On 31 January 2022, Widi Prasetijono was promoted to the highly prestigious post of the commandant general of Kopassus, the special forces unit inside the army. His predecessor, Teguh Muji Angkasa, served for only fifty-three days in the position. He relinquished his old office as chief of staff four days later and was promoted to major general on 23 February. Less than three months later, on 8 April, a new commanding-general was installed in place of Widi. Similar to his predecessor, Widi only served for sixty-days. Despite his very short term, Widi managed to do his only personnel rotation of top Kopassus officials in late March 2022.

The swift replacement of Kopassus commanding general caught the eyes of military observers, as the position changed hands three times in a matter of four months. Merdeka reporter Erik Purnama Putra described the rotation as 'unusual'. The army spokesperson stated that the rotations were not unusual and was intended for career development and regeneration of flag officers.

Widi returned to Central Java as the commander of the military region on 8 April. At the end of the year, Deddy Suryadi, his replacement as Joko Widodo's aide-de-camp, was appointed as the chief of staff of the military region. As Central Java's military commander, Widi was tasked several times to lead the security operation for Joko Widodo's visit in the province.

=== Army training commander ===
On 24 December 2023, Widi was installed as the commander of the army doctrine, education, and training leadership command, replacing acting commander Kunto Arief Wibowo. He was promoted to lieutenant general on 4 January 2024.

On 6 December 2024, in the first mass rotation of armed forces officers under President Prabowo Subianto, Widi was removed from his position and was assigned to the Indonesian National Defence University as a lecturer.
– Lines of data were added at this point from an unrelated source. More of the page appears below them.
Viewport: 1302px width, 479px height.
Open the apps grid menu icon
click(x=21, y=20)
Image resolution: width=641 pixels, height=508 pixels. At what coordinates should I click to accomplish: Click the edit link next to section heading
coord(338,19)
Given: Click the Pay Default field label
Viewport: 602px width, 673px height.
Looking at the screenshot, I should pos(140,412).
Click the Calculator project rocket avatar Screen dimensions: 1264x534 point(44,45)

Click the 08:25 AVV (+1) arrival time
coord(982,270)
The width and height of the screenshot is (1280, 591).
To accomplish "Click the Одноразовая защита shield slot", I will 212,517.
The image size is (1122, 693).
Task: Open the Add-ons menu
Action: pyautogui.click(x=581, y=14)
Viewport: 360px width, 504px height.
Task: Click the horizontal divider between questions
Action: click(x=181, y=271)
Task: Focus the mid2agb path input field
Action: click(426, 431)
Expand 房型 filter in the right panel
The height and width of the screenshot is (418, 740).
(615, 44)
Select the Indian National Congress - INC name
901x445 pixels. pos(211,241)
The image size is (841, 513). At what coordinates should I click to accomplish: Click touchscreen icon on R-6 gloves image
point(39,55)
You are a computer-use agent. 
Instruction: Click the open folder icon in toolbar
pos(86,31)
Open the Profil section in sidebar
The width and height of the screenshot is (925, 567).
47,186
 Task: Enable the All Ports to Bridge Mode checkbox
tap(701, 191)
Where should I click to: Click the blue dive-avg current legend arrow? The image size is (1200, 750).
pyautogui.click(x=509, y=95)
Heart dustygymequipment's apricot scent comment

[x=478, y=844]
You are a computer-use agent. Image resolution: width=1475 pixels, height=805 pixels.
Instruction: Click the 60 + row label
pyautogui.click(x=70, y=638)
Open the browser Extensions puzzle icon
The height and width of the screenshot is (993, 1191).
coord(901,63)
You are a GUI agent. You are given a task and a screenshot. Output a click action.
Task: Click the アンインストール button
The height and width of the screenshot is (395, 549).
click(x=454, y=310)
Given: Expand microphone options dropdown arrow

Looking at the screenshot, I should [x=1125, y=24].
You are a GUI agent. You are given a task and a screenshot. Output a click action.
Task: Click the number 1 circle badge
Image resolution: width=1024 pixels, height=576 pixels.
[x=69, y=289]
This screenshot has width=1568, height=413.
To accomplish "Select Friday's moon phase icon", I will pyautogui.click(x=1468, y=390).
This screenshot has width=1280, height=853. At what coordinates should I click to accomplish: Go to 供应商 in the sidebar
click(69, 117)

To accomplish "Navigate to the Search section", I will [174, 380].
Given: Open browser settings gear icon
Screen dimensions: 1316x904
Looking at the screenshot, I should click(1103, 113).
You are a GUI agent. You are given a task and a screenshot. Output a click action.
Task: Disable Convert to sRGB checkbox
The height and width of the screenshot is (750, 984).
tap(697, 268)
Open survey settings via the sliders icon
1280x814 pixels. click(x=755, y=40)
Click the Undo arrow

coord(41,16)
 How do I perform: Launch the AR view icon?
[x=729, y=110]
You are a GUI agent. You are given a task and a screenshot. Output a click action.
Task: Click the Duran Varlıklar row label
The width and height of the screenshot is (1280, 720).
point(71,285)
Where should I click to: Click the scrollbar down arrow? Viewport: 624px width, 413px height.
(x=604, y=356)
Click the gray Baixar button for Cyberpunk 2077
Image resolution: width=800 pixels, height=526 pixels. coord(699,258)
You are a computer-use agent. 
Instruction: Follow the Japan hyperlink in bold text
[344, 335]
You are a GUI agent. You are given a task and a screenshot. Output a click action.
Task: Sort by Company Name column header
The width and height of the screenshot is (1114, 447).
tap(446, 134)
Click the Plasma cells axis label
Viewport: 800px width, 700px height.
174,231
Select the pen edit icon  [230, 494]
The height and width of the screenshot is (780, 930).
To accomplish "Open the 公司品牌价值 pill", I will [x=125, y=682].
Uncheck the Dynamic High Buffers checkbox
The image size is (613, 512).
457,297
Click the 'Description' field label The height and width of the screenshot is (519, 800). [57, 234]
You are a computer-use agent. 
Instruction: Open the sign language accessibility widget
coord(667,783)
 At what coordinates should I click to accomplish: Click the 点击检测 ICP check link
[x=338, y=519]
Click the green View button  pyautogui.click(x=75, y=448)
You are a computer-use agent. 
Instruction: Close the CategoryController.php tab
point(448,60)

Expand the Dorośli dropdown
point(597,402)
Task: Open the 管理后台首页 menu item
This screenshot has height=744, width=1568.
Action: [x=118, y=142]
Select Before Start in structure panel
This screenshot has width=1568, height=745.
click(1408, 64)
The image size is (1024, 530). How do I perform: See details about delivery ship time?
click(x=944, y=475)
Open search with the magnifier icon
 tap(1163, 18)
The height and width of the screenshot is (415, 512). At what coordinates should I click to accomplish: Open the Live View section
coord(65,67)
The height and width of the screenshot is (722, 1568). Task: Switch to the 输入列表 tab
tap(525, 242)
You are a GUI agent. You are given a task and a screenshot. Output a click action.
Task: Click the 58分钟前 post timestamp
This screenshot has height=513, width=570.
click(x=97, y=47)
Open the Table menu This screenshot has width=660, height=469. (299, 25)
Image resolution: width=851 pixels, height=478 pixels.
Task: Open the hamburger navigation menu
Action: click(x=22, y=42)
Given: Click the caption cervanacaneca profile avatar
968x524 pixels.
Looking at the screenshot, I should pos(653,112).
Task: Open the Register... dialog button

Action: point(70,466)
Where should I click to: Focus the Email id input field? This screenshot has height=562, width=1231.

Military observers noted that his removal was due to his closeness with Joko Widodo, with analyst Selamat Ginting describing his new position as "a tragic post for a three-star general". Widi officially left his position on 30 December and was replaced by Mohammad Hasan.

In early December 2025, Widi was investigated by the attorney general of Central Java in light of his involvement in a money laundering case involving Cilacap Segara Artha, a company owned by the Cilacap Regency government. During Widi's tenure as commander, the company had purchased a piece of land from Rumpun Sari Antan, despite the land being owned by the Diponegoro military region foundation. The transaction went on despite a lack of authorization from the foundation to lease the land. Widi's wife was also summoned by the attorney general's office to the court, where she admitted to receive benefits from the land purchase. In light of Widi's legal case, on 15 December 2025 the army chief of staff issued a decree which removed Widi from the Indonesian National Defence University.

== Personal life ==
Widi is married to Novita Permatasari.